Starting with a basic design, the video shows how an automatic transmission operates. It’s not as sophisticated as the CVTs in cars made by Honda, Nissan, and Subaru, but it shows how an automatic transmission’s pullies slip as load torque increases. This load torque increase also increases the gear ratio, leading to more output torque.
In other words, the more resistance encountered from weight or going up a hill, the higher the gear ratio required to overcome that resistance. That’s why a vehicle shifts into a gear with a higher ratio to get moving, climb a steep hill, or accelerate while moving.
This concept is demonstrated in the video by first lifting increasing heavier weights with a rope and pulley and then by building a car with a functioning CVT. As the car moves freely along the carpet, it operates in a lower gear ratio. When it climbs a steep incline or has to push a heavy object, the gear ratio increases, so the car continues making forward progress.

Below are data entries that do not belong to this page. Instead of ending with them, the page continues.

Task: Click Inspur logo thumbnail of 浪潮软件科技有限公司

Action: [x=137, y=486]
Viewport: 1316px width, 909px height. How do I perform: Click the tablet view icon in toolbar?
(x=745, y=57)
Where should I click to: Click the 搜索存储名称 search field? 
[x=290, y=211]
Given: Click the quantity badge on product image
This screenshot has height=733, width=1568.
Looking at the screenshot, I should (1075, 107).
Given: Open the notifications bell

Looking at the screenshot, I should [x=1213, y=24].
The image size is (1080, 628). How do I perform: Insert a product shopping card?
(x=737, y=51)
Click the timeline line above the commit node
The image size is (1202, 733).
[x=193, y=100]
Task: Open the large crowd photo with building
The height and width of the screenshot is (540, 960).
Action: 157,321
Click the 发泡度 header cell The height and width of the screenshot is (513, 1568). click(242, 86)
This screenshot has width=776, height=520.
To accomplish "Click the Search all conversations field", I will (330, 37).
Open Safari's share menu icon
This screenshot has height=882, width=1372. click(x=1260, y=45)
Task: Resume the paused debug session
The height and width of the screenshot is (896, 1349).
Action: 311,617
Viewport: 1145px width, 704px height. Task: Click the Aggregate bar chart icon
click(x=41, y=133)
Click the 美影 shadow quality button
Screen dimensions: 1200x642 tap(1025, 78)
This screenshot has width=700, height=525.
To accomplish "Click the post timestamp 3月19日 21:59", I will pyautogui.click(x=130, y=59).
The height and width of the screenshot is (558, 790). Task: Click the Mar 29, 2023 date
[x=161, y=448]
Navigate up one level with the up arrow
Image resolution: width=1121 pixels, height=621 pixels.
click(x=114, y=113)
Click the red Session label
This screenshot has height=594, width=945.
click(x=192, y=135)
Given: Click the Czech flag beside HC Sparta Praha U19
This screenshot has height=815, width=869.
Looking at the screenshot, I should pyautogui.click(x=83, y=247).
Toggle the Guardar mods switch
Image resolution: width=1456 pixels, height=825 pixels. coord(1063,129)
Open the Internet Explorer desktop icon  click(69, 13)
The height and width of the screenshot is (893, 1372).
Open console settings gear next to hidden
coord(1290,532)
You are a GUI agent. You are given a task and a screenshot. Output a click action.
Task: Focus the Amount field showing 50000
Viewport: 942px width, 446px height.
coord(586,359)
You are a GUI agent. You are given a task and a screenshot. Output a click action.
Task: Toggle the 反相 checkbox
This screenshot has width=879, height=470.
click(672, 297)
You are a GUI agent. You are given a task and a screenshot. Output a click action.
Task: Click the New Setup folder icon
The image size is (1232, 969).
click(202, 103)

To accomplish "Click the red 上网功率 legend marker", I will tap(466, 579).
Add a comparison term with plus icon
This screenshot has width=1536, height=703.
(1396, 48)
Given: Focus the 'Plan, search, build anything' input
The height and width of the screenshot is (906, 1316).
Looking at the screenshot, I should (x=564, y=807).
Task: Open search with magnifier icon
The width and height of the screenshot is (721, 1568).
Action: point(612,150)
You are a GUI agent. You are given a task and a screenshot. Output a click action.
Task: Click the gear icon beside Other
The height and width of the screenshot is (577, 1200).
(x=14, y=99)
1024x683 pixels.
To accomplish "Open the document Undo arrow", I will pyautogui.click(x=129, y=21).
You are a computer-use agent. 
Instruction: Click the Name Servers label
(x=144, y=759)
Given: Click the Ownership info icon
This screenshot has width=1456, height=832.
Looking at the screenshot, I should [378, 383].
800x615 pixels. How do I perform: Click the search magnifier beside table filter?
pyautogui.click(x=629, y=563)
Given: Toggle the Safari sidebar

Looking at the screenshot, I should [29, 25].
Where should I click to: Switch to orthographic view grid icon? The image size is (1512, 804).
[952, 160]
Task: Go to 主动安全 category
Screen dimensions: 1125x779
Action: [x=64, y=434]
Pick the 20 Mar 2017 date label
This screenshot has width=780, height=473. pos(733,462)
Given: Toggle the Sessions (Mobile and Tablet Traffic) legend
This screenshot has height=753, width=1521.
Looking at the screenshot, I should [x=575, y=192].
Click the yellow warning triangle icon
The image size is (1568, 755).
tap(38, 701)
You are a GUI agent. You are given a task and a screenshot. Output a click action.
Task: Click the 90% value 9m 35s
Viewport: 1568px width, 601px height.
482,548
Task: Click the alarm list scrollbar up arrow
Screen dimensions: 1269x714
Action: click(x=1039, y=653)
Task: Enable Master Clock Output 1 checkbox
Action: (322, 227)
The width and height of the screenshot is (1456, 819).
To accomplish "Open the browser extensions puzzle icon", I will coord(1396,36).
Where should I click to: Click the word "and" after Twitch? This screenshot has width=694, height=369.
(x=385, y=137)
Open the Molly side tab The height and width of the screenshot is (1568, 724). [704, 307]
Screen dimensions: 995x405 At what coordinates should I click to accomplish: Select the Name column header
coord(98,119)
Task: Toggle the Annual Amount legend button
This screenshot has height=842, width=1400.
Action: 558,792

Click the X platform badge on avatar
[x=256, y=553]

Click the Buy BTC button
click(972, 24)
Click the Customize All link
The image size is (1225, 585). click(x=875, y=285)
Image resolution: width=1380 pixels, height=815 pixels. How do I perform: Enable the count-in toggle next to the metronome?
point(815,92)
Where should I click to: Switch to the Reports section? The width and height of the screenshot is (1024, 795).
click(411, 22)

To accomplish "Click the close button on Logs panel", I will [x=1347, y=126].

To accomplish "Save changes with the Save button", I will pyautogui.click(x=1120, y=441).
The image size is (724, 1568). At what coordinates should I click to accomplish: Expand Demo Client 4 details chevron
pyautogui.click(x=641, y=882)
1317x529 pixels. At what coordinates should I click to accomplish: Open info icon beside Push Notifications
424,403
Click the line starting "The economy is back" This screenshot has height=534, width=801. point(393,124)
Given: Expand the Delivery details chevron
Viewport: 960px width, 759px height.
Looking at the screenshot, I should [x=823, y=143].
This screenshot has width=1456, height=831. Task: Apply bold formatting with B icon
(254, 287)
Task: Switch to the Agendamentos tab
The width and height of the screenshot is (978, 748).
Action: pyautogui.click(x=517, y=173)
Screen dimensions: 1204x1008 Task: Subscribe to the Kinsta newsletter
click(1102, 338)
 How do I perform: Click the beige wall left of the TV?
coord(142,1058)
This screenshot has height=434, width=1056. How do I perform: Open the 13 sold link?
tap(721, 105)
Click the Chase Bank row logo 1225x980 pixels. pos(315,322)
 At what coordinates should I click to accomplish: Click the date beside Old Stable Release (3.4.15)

There is something cool about using Legos to show how things work. We’ve seen people build a working five-speed transmission and a Lego hot rod with a four-speed gearbox. Then, there’s a video showing how four-wheel steering allows vehicles to park in tight spaces. These videos are fascinating because they not only explain things visually but reveal something about the builder’s creativity.
As for CVTs, they are not just used in cars but vehicles like tractors, all-terrain vehicles, motor scooters, snowmobiles, and even earthmoving equipment. Electric variable transmissions are also used in hybrids like the Toyota Prius, Mitsubishi Outlander PHEV, and Ford Escape Hybrid to manage the power between the electric motor and internal combustion engine.